The Stratospheric Controlled Perturbation Experiment (SCoPEx) will inject calcium carbonate particles high above the earth in an attempt to reflect some of the sun’s rays back into space.
It will likely mark the first time the controversial concept of dimming the sun — more scientifically known as stratospheric aerosol injection (SAI) — will be tested in the real world.
Existing understanding of SAI comes from computer modelling and also from observing the natural effects of volcanoes, which create a haze of sulphate particles that effectively cool the planet.
The 1991 Mount Pinatubo eruption in the Philippines, for instance, caused the average global temperature to drop by about 0.6 degrees Celsius in the following 15 months.
The Harvard team, led by scientists Frank Keutsch and David Keith, has been working on the SCoPEx project for several years and revealed in a recent article in Nature that it would launch the first phase of the experiment as early as the first half of 2019.
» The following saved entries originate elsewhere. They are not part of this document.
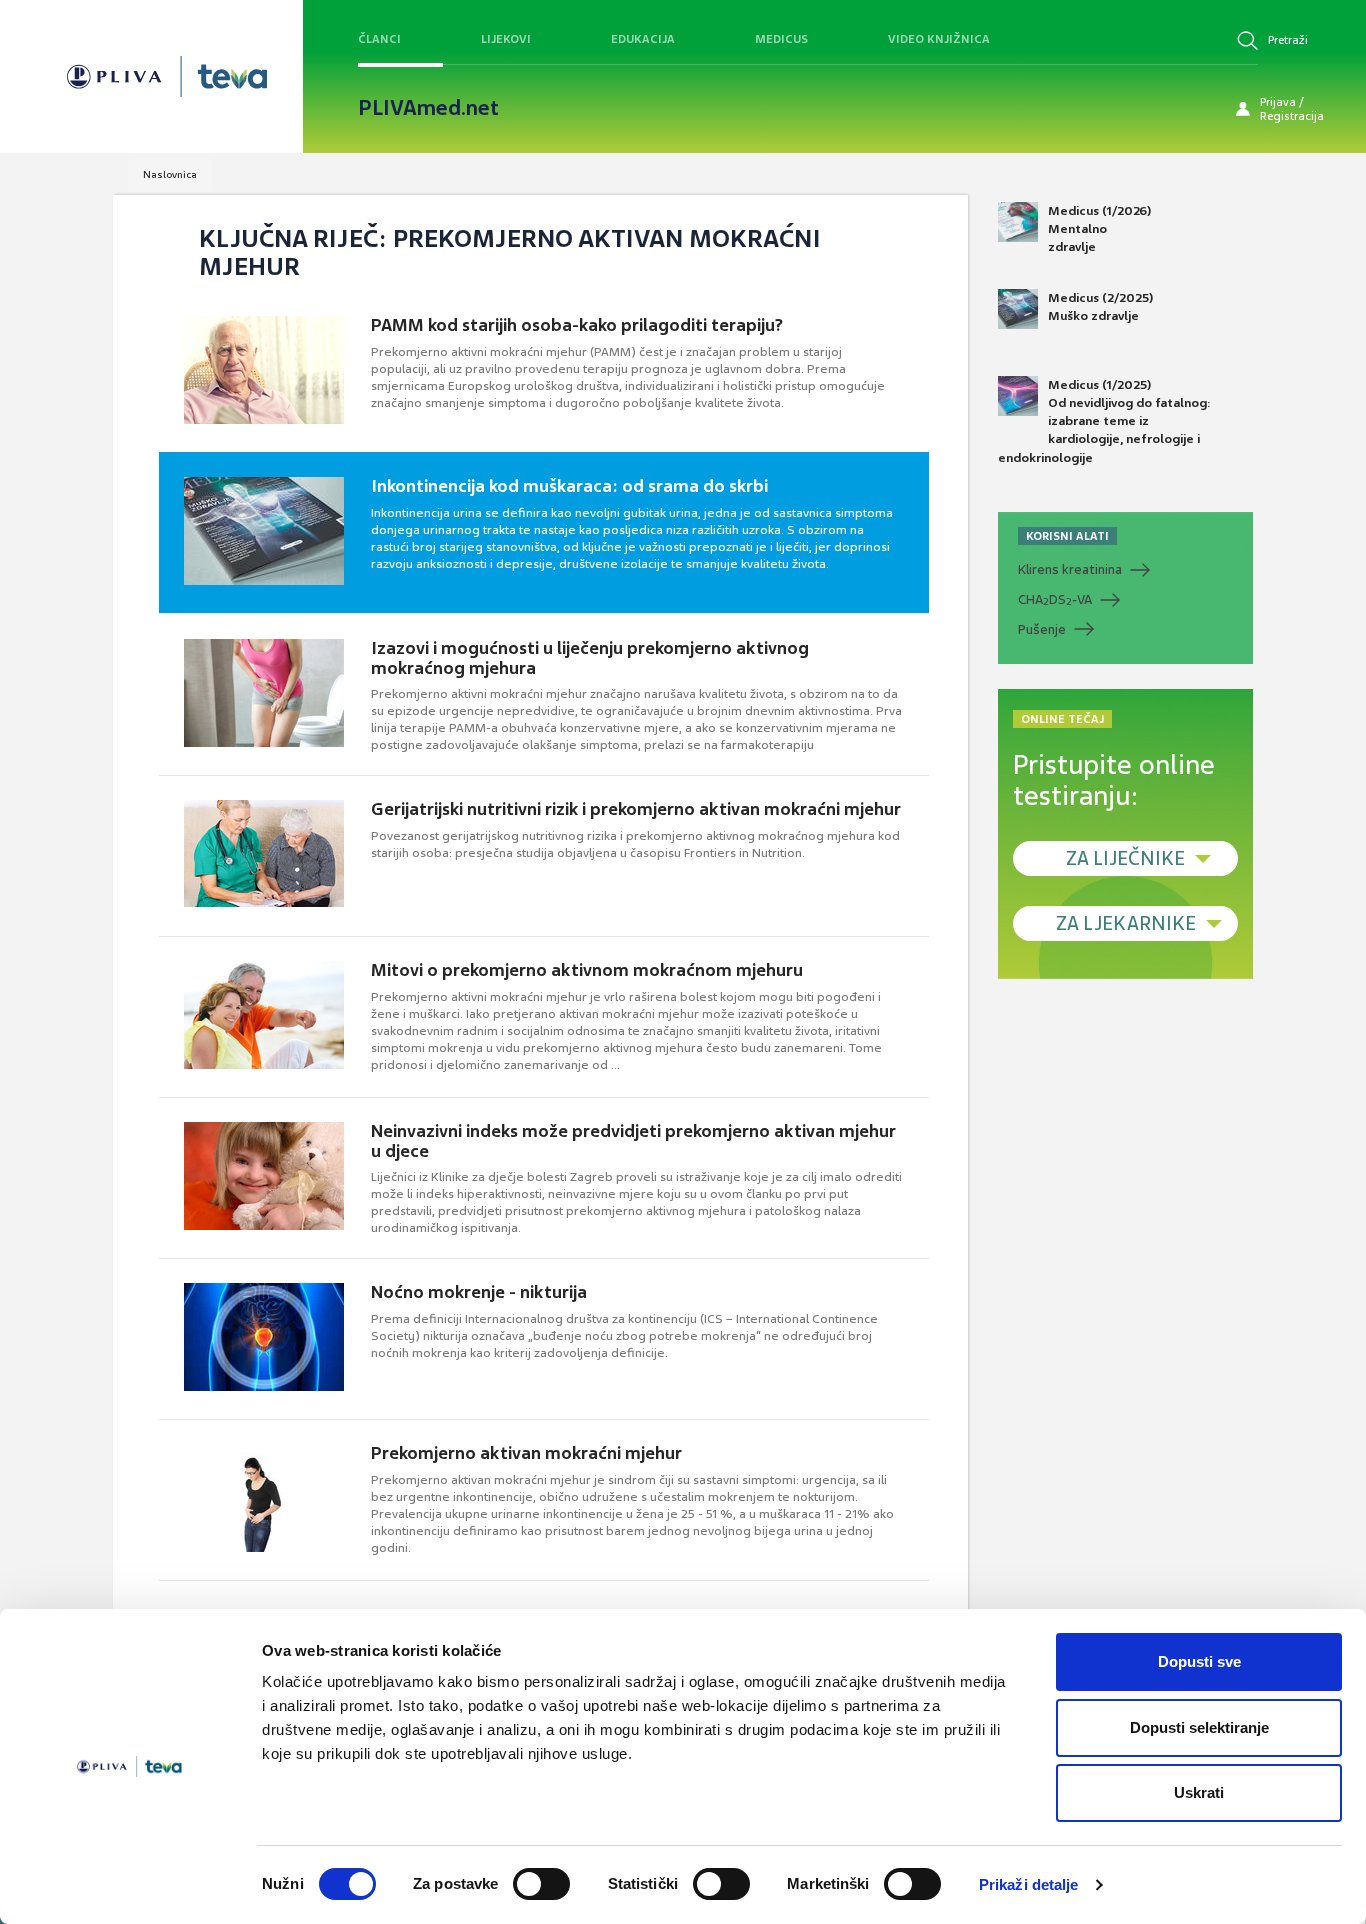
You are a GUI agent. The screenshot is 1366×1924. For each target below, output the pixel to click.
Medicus (781, 39)
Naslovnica (170, 174)
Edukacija (643, 39)
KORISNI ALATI (1067, 536)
“This experiment will help us learn more about the efficacy and risks of solar geoengineering,” said the SCoPEx team.
“Computer modelling and laboratory work tell us some very useful things about solar geoengineering, but as with all other aspects of environmental science, computer models ultimately rest on observations of the real environment,” said the team.
“Measuring the ways that aerosols alter stratospheric chemistry can, for example, improve the ability of global models to predict how large-scale geoengineering could possibly disrupt stratospheric ozone.”
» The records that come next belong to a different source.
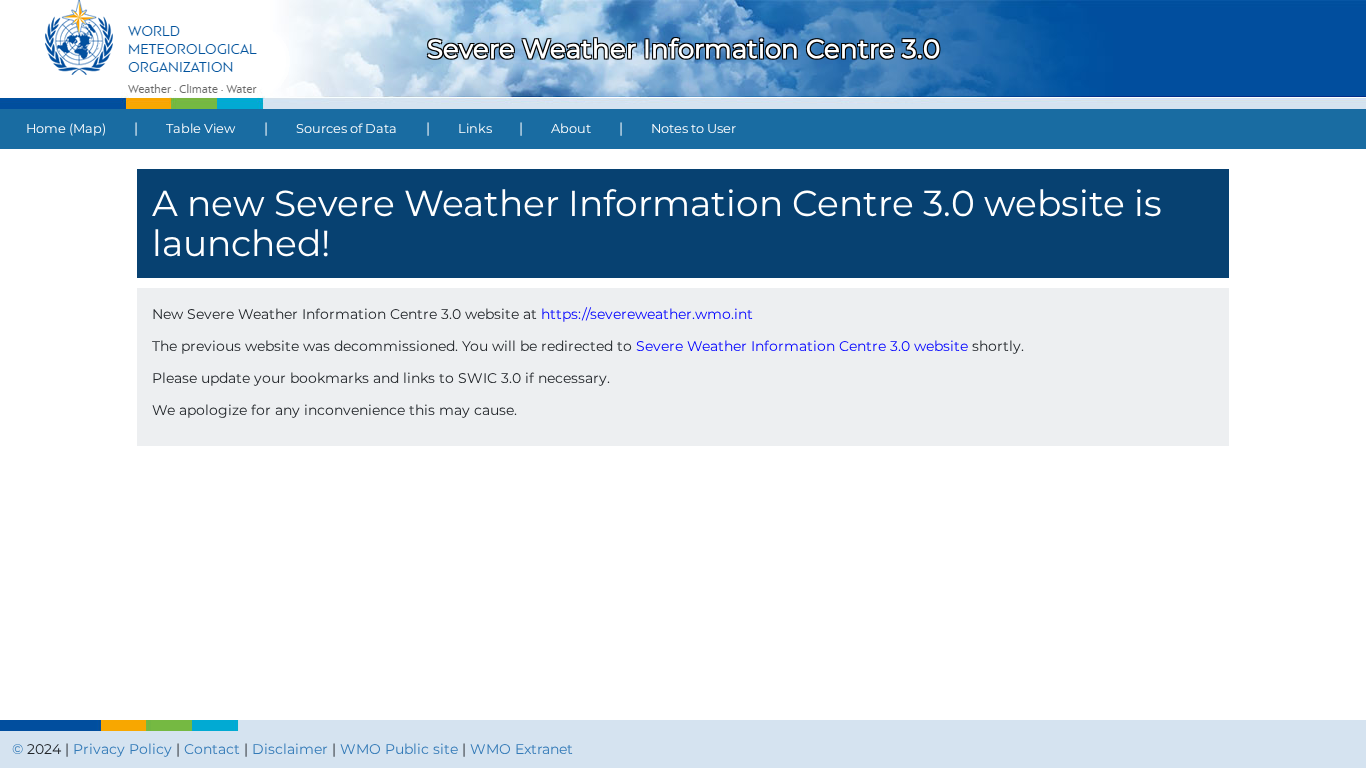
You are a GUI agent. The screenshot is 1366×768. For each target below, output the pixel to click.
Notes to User (693, 128)
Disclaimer (290, 749)
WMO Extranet (521, 749)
While geoengineering has long been controversial, the recent United Nations’ Intergovernmental Panel on Climate Change (IPCC) report highlighted its potential as a Plan B if global warming can’t be capped at a safe level of 1.5 degrees Celsius.
One of the panel’s chief concerns about solar geoengineering was the absence of global field experiments, so the progress of SCoPEx, the first such early stage test, will be closely watched.
The method employed by the SCoPEx team will be to spray the stratosphere with calcium carbonate — the compound used commonly in cement, and medicinally as an antacid.